I developed my interest in this combination in college where I, as a young rock guitar player, first encountered chamber music. My theory and history teachers frequently appeared as a violin and piano duo and their performances of Sonatas by Debussy, Prokofiev, Shostakovich, the Duo Concertant of Stravinsky and other mostly twentieth century works literally changed my life – I became a composer. 

There are two features which deserve special mention. First, the violin part makes occasional use of microtones – notes in between the familiar equal tempered tones. Second, the two movements are highly asymmetrical. The first is about two minutes long and the second is closer to 18 minutes. Sonata for Violin and Piano was written for David Abel and Julie Steinberg and commissioned by the McKim foundation at the Library of Congress.”

One of America’s prominent Modernist composers, Donald Martino brought together a sophisticated, intricate mastery of twelve-tone technique and a freewheeling Romantic sensibility. While his works are, for the most part, strikingly complex in construction and texture, they feature vibrantly colorful instrumentation, intense virtuosity, sharp juxtapositions of moods, and jazz-influenced improvisatory flair. A clarinetist, he studied composition with Milton Babbitt, Roger Sessions and Luigi Dallapiccola.
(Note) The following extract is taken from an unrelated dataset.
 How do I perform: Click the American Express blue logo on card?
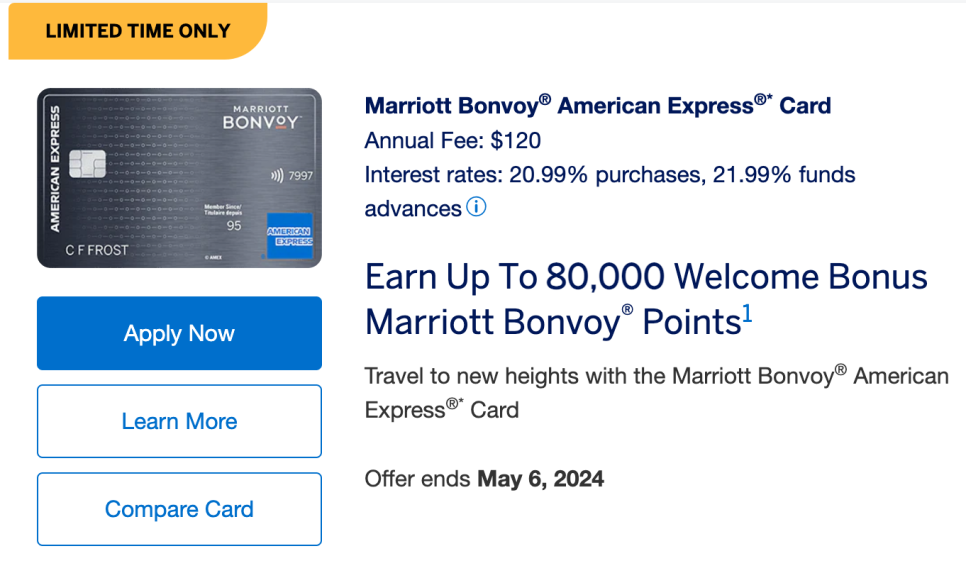[290, 235]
He freelanced as a jazz musician in New York before taking professorships at Princeton, Yale, Brandeis and Harvard.

 The Fantasy-Variations for Violin presents a veritable encyclopedia of violin effects, ranging from many sorts of pizzicato to harmonics, glissandi, varied bowing styles, and combinations thereof. Martino indicated in minute detail not only the desired dynamics, but in many cases, extremely specific nuances of phrasing and pacing. The work has the feeling of a scherzo, with brief phrases and different characters succeeding each other abruptly, and a nervous intensity which pervades the piece. Recurrences of the bold opening 10th mark the start of some of the variations. In the work’s middle section, marked Il più presto possibile, the mute is quickly applied and removed amid hushed scorrevole murmurings. Following a climax, the scherzando variations resume. As the work draws to an end, gestures become more relaxed, melodic and almost elegiac. 
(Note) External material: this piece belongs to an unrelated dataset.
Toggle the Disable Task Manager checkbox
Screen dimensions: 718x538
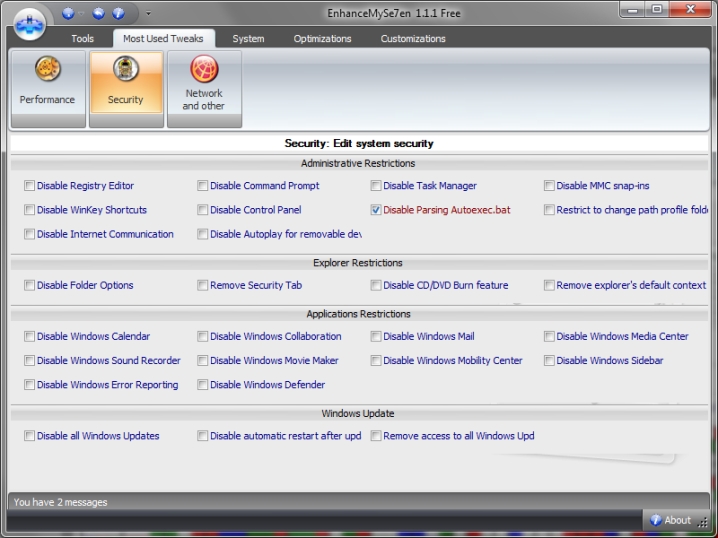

 Ludwig van Beethoven’s three Sonatas Opus 30 for piano and violin came at the cusp of a new productive era for him, his so-called “Middle Period” in which he wrote larger-scale works in a highly charged dramatic rhetoric. Coming soon after his despairing “Heiligenstadt Testament”, the sonatas bristle with a defiant will to create and be energized in creating. The Op. 30 No. 2 is in C minor, the same key as his Fifth Symphony, Coriolanus Overture and Pathétique Sonata.  Its stark opening motive (long note followed by four 16ths and a downbeat, an amplified form of the crisp, quicker dotted rhythms later in the piece) establishes a tension-filled anticipation that erupts in brusque outbursts, before gaining momentum in a tightly contained march and stormy 16th-note runs. The Adagio is an exchange of spacious dolce melodies, with light and shadow coloring the harmonies at surprising moments. In the Scherzo, the eruptions of the first movement retain their robust vigor but are now good-humored and joyous.  The Finale returns to the anxiousness and ominousness of the opening, sudden sforzandos having the startling force of a feisty fist-punch.